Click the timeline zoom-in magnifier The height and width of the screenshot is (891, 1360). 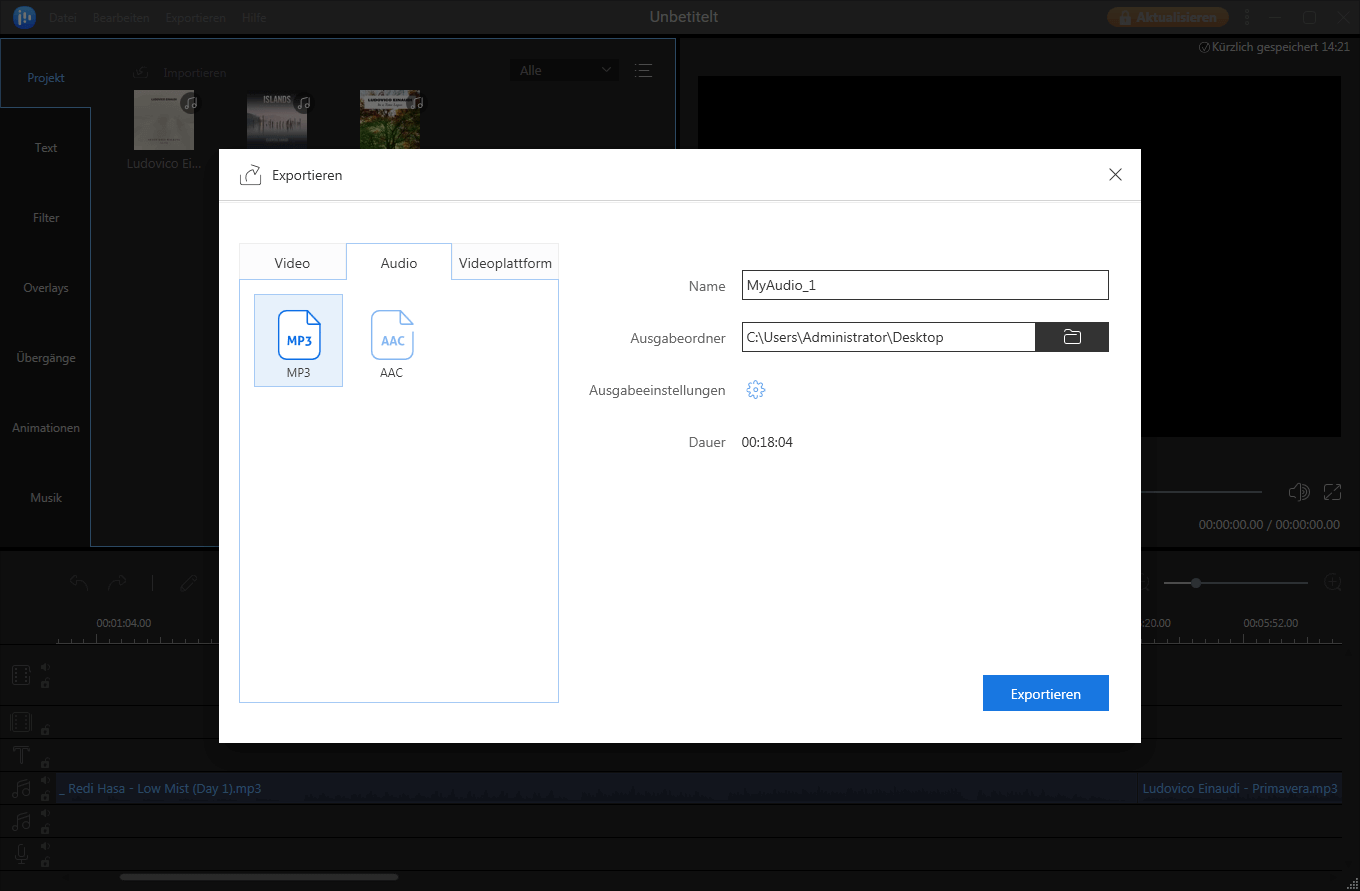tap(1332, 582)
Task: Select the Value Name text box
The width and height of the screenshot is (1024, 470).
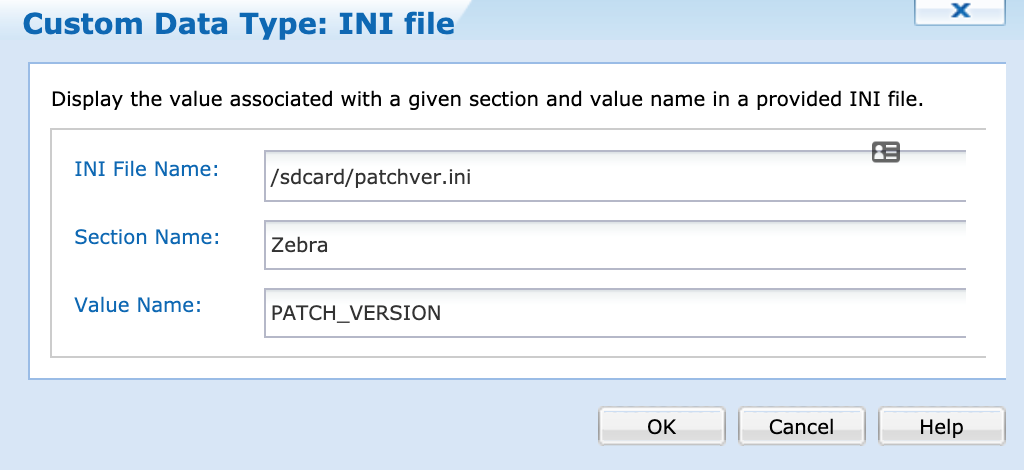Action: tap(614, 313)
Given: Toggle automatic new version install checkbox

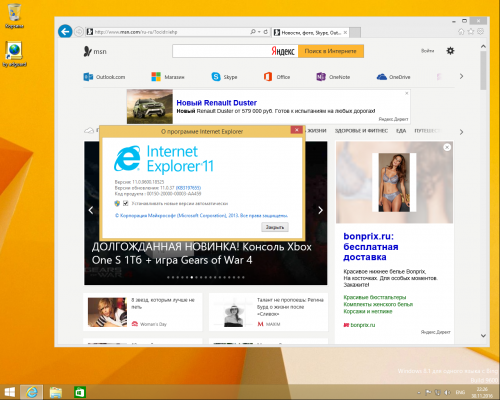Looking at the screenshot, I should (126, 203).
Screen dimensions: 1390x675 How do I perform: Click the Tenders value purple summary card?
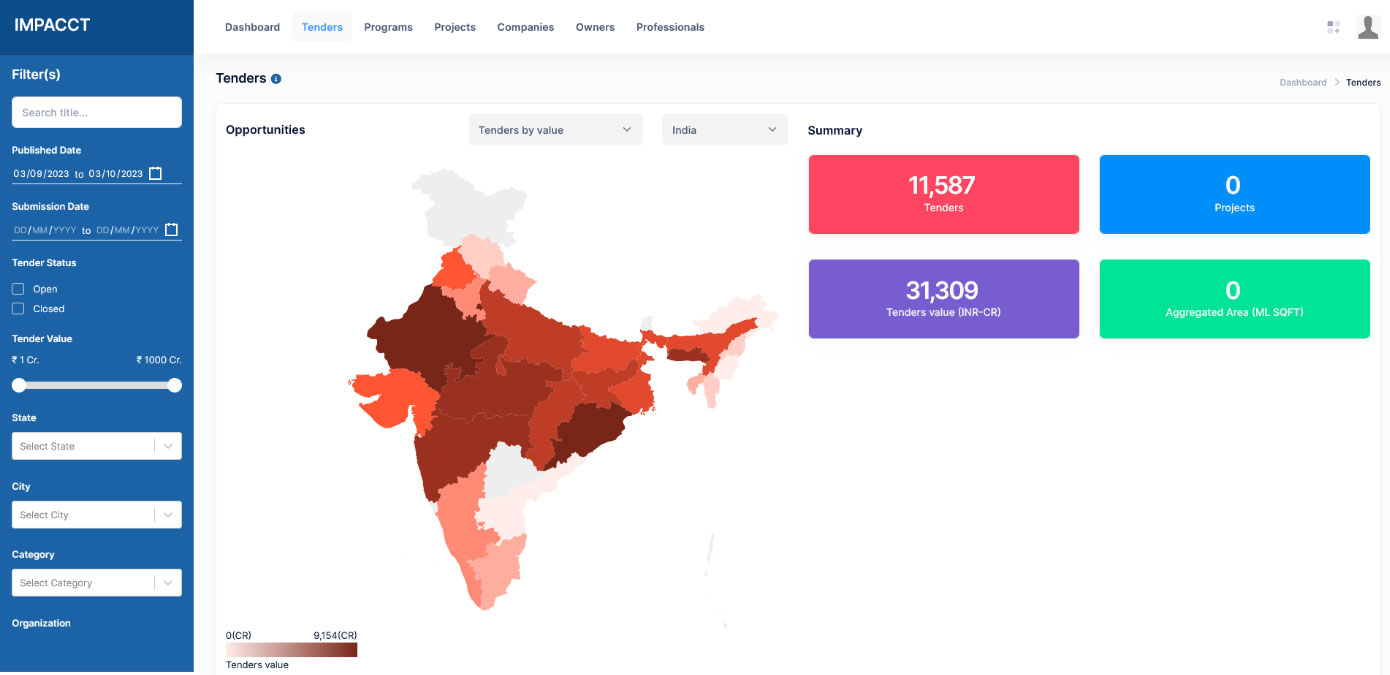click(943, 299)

* * *

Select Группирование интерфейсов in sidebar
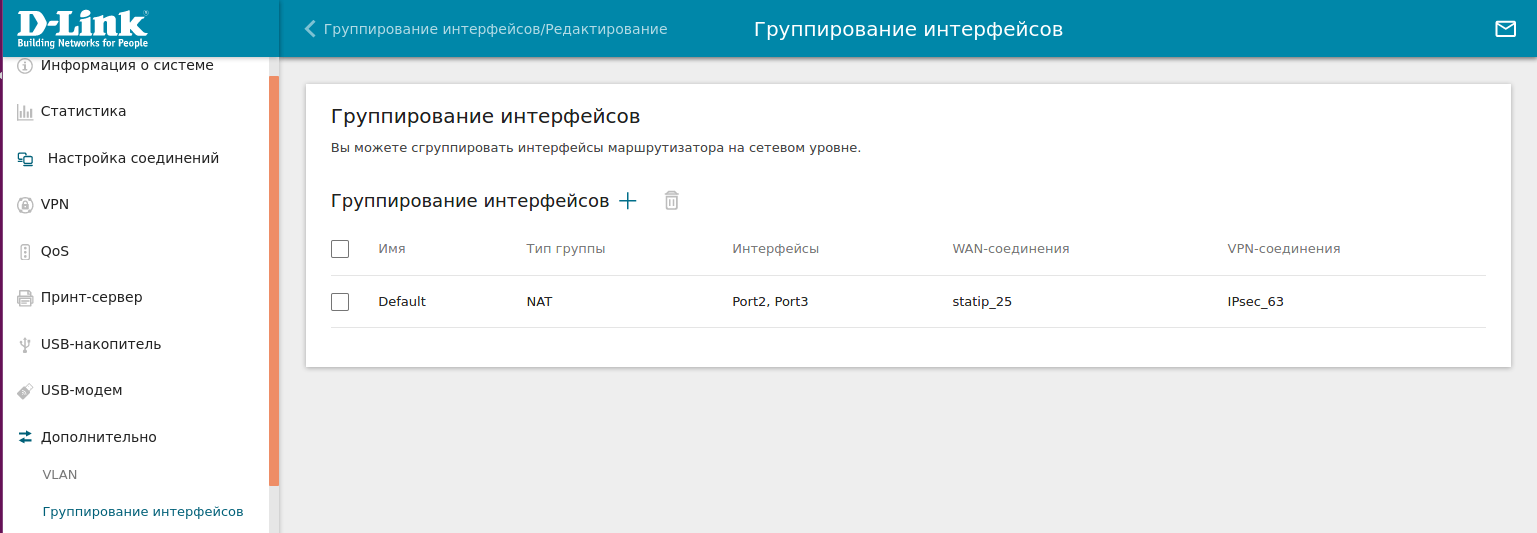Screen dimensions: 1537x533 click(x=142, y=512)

Exercise description: Lay out the entries as a two-column CSV with the headers "prompt" and "answer", starting with the line with "Given: Toggle automatic" and going on through the line with "click(943, 299)". Give one row per entry, put each field in quotes, turn line breaks into spaces, and leave out the pictures.

The response:
prompt,answer
"Given: Toggle automatic new version install checkbox","Looking at the screenshot, I should (126, 203)."
"Screen dimensions: 1390x675 How do I perform: Click the Tenders value purple summary card?","click(943, 299)"